SUPPLIED PASSAGE:

########################################

Judge Rejects DA’s Attempt to Deny 1437 Hearing, Asks for Briefing on Prima Facie Showing

Public Defender Ron Johnson speaks to the judge in October hearing as James Olague looks on

Judge Paul Richardson rejected a request from Deputy DA Ryan Couzens to rule that the SB 1437 petitions for James Olague and Ernesto Arellano do not qualify for relief under the new felony murder law and, over his objections, asked for a full briefing on whether there is prima facie evidence that the two would qualify for resentencing under the law that took effect on January 1, 2019.

On Thursday, Mr. Couzens continued to maintain that SB 1437 unconstitutionally alters two existing ballot propositions.  However, he acknowledged that the two rulings from November out of the Fourth Appellate District remain the law of the land. That was a point that Judge Richardson reiterated, ruling that SB 1437 did not unconstitutionally amend either proposition – a decision that could be revisited if the 3rd District Court of Appeal rules against Davidson or the California Supreme Court disagrees.

The question before the court on Thursday was a narrow decision by Judge Richardson of the special circumstance rulings by the trial court, which included a finding of an intent to kill by both men in addition to their murder conviction.

In his brief, Deputy Public Defender Ron Johnson disagrees that special circumstances renders the petitioners ineligible as a matter of law.  He argued that the original jury in 2006 was instructed on two theories of liability for homicide – aiders and abettors to the crime itself, or to the accompanying assaults of which murder was a natural and probable consequence of those crimes.

A 2014 California Supreme Court decision held “an aider and abettor may not be convicted of first degree murder based on the natural and probable consequences doctrine. To be culpable for first degree premeditated murder, the aider and abettor must be based on direct aiding and abetting principles.”

########################################

RECORDED DATA:
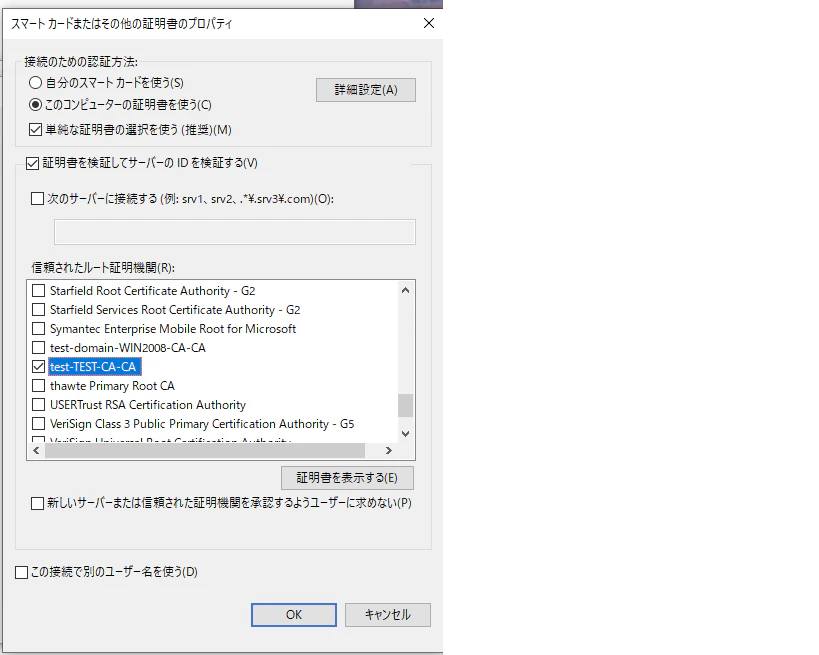Select the 自分のスマートカードを使う radio button
The image size is (819, 655).
36,83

########################################

WHAT YOU SHOULD DO: Pick up the article above on the SB 1437 resentencing hearing after its final sentence and write the next few paragraphs.

THE ANSWER:
The court held, “When a trial court instructs a jury on two theories of guilt, one of which was legally correct and one legally incorrect, reversal is required unless there is a basis in the record to find that the verdict was based on a valid ground.”

Mr. Johnson argues that the same standard applies here, that the jury verdict must be based “on the legally valid theory that defendant directly aided and abetted the premeditated murder.”

Mr. Couzens on Thursday, argued that the 2016 People v. Brown case, which Mr. Johnson cites, is not on point.  “It couldn’t be because it came down prior to 1437,” he said.

His argument is that Brown only applies under three specific circumstances, none of which is present in the current matter.  Absent those facts here, Mr. Couzens maintains the special circumstance “should be dispositive.”

“There is no reason why we should follow Brown,” he told the court.  “The jury found an attempt to kill.”

Bob Spangler with Ernesto Arellano in October

Ron Johnson argued that Mr. Couzens was getting too far into the weeds here for a limited briefing.  He pointed out that it would be the People’s burden to prove that the decision was not based on a theory that is now considered improper – felony murder.  But that would come if the case gets beyond the point of a prima facie showing.

Mr. Couzens argued that this was based on a valid theory, “aiding and abetting.”

Robert Spangler joined Mr. Johnson’s argument and agreed with him, saying, “Mr. Couzens is putting the cart before the horse.”

Judge Richardson acknowledged that the issue here was whether the gang finding was dispositive by itself and a true finding would therefore render the defendants ineligible for relief under SB 1437.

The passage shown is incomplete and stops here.